A Word of Thanks to the Black Men Who Taught Me Self-Hate
There have been few constants in my life. But, as I was reflecting today, I remembered a daily, weekly, monthly occurrence throughout my childhood that often left me questioning my self-worth. It was the continued assault on my womanhood – and personhood – from Black men growing up that left me susceptible to violence and predation in high school. But, rather than writing a somber letter of charges against them, this is a letter of thanks. Frankly, without their commitments to patriarchy, misogyny, and sexism, I might not have had the inspiration to be where I am today.
Growing up extremely tall meant that I was always picked on and bullied by boys. While some of it was particularly brutal, those instances are not of concern here. Rather, it was often men in authority who worked the most diligently not just to bully me but to undermine my accomplishments, overshadow my talents, and diminish my light.

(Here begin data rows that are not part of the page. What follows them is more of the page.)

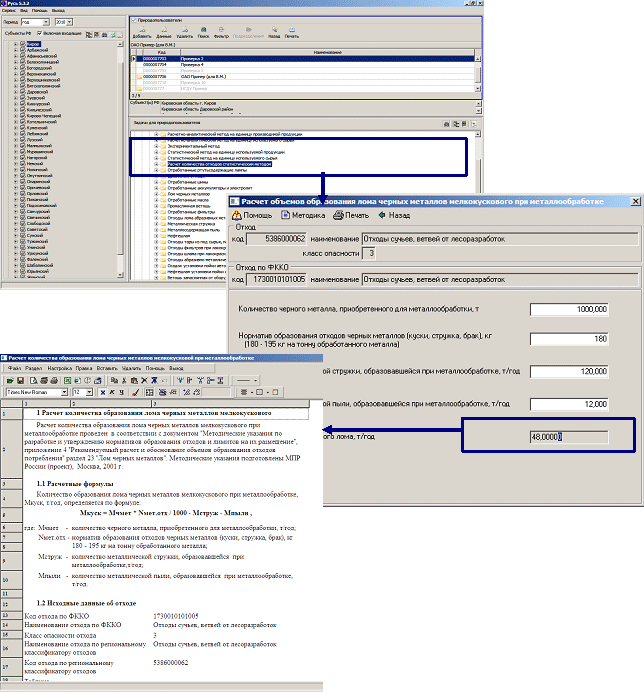Open the Файл menu in report editor
Viewport: 644px width, 692px height.
(15, 368)
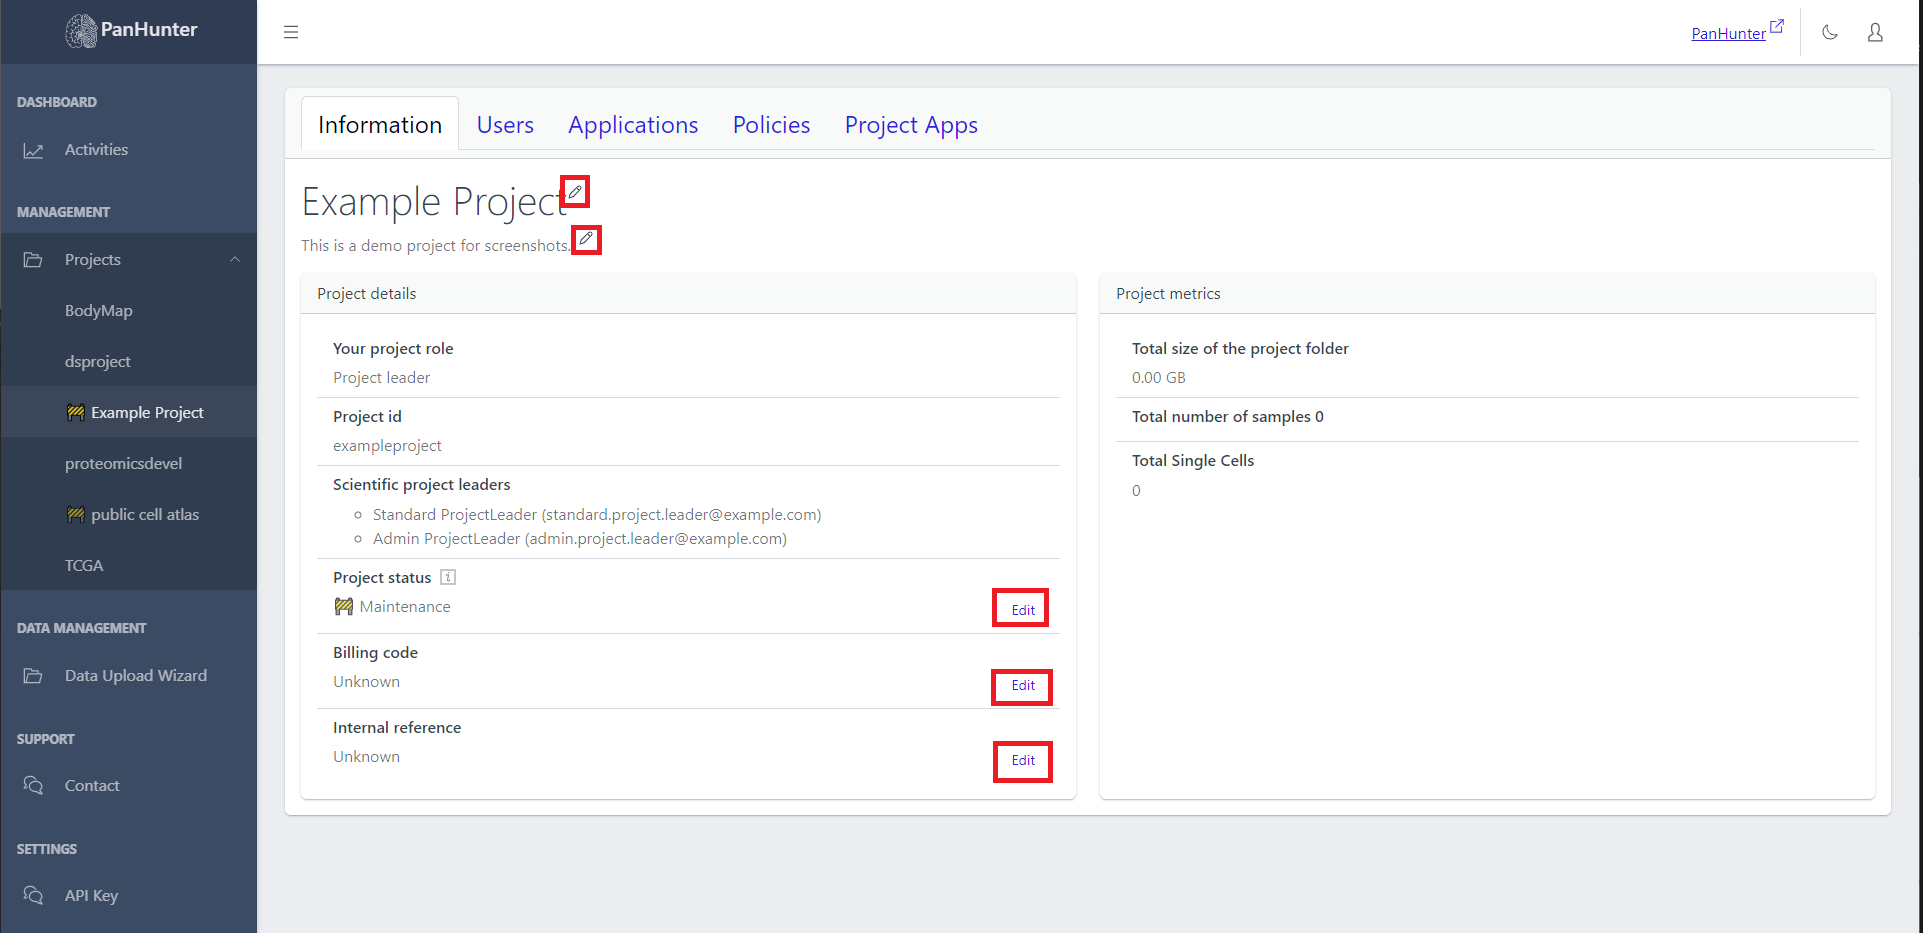Open the user account icon
1923x933 pixels.
[x=1875, y=32]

Some of my earliest encounters with patriarchy and gendered-hatred were at church. There were always deacons there to remind me that boys didn’t like “manly” women. There were musicians to inform me that I really wasn’t that pretty so I should take whatever I could get in a male companion. Then, there was the drummer whose ire toward me I never understood. When I was eleven-years-old, he pulled me to the side to let me know that I wasn’t as talented as I thought I was. He told me that a girl named Nesha, his girlfriend’s daughter and fellow member of our church, was prettier than me, could sing better, and was better suited for modeling (we were both tall for our age so of course we were in competition with each other, right?). He, a grown ass man, wanted to ratchet down my expectations for myself…at eleven. years. of. age. I’ll never forget how awkward and uncomfortable I felt that he approached me this way. And, to this very day, I don’t engage him at all.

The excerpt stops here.